指示 =
下の提示文で、「たまに「東京の台所」というwebエッセイを読んでいる。」を含む語句で始まり「簡単にいうと妻が病気で亡くなり、思春期+不登校の娘と二人暮らし。」で終わる部分を、「webエッセイ」を「ネット連載」に置き換えて書き出してもらえますか？

大福

たまに「東京の台所」というwebエッセイを読んでいる。

楽しいのだ。
いろんな人、いろんな人生、いろんな家族
いろんなライフスタイル、いろんな職業
いろんな嗜好

今日はあるエッセイをみて、なんとも言えない気持ちになった。

https://www.asahi.com/and/article/20221207/423369826/

簡単にいうと妻が病気で亡くなり、思春期+不登校の娘と二人暮らし。
会社員としての仕事は勿論、父親として家事や料理に日々勤しんでいる。
しかも、毎日スーパーに寄り、その日のうちに食材を使い切る。
野菜を嫌がる娘のために、少しでも食べやすいよう、毎朝野菜スープをこしらえているらしい…。

私はまったく赤の他人、しかもシビアなので
「一日中家にいるんだから、娘がちょっとは家事やれよ、お父さん優しすぎん?」
と思った。

お父さんも、娘にイラついてしまった時に
自分がどうなるかわからないという不安から
断酒しているらしい…。

でも。
「母親を亡くした。しかも母親は最後まで不登校の私を心配していた。」
娘の気持ちを慮かる親として「できることをやらなきゃ。」という気持ちが 彼を動かすのだろう。

記録の抜粋 =
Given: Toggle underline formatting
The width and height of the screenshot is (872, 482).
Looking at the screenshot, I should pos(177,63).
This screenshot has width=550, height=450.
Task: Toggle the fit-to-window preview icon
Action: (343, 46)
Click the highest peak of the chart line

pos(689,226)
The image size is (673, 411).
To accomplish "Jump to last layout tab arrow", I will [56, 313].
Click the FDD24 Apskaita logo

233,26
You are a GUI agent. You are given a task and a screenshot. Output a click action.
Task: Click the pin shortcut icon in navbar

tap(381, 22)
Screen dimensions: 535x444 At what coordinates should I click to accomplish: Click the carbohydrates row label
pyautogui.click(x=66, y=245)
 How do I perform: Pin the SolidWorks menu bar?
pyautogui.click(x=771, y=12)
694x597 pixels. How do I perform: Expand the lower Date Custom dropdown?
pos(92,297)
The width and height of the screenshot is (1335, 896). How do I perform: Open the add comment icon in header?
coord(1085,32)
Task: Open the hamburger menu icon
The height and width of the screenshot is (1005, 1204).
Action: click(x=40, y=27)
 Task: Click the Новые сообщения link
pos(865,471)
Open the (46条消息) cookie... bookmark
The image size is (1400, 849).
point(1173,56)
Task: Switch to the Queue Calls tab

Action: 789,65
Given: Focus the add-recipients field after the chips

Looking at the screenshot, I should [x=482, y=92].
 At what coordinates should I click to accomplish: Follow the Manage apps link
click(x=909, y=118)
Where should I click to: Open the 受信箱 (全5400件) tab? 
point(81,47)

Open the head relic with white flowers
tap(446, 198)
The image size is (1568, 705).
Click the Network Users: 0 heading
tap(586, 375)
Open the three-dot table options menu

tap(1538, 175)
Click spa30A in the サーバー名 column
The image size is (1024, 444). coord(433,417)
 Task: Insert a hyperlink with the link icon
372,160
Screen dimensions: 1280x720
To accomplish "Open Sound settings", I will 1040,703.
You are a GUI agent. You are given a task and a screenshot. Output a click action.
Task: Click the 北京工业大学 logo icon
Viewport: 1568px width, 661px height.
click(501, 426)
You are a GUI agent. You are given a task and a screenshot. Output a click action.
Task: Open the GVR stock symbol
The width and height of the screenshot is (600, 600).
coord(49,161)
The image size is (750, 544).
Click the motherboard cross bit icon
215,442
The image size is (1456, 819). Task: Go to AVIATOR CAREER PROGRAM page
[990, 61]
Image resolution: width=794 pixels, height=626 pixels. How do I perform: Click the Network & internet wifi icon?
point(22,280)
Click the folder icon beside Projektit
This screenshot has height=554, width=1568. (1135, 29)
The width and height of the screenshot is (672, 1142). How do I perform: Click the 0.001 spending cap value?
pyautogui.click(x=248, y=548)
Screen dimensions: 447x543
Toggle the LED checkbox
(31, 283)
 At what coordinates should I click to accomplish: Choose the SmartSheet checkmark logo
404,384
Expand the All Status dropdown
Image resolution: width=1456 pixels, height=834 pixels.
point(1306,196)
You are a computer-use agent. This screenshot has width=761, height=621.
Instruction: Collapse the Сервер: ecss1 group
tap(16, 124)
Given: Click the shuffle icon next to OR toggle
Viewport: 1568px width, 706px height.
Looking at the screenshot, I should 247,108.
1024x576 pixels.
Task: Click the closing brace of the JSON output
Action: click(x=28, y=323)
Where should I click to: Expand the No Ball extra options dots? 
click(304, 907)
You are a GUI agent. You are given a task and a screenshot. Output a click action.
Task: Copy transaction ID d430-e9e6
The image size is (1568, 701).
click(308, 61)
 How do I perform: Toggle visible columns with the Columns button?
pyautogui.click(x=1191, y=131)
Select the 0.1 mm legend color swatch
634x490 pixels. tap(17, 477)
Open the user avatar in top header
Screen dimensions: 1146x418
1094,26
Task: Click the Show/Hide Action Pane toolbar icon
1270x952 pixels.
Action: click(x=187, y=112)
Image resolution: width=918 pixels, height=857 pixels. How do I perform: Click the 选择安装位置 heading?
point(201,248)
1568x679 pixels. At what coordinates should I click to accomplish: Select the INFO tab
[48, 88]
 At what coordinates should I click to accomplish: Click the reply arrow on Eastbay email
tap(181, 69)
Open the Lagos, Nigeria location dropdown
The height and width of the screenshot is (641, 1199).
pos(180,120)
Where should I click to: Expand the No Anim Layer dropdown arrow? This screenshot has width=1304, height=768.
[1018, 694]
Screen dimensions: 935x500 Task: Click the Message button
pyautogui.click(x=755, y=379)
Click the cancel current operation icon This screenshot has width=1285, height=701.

解答 =
たまに「東京の台所」というネット連載を読んでいる。

楽しいのだ。
いろんな人、いろんな人生、いろんな家族
いろんなライフスタイル、いろんな職業
いろんな嗜好

今日はあるエッセイをみて、なんとも言えない気持ちになった。

https://www.asahi.com/and/article/20221207/423369826/

簡単にいうと妻が病気で亡くなり、思春期+不登校の娘と二人暮らし。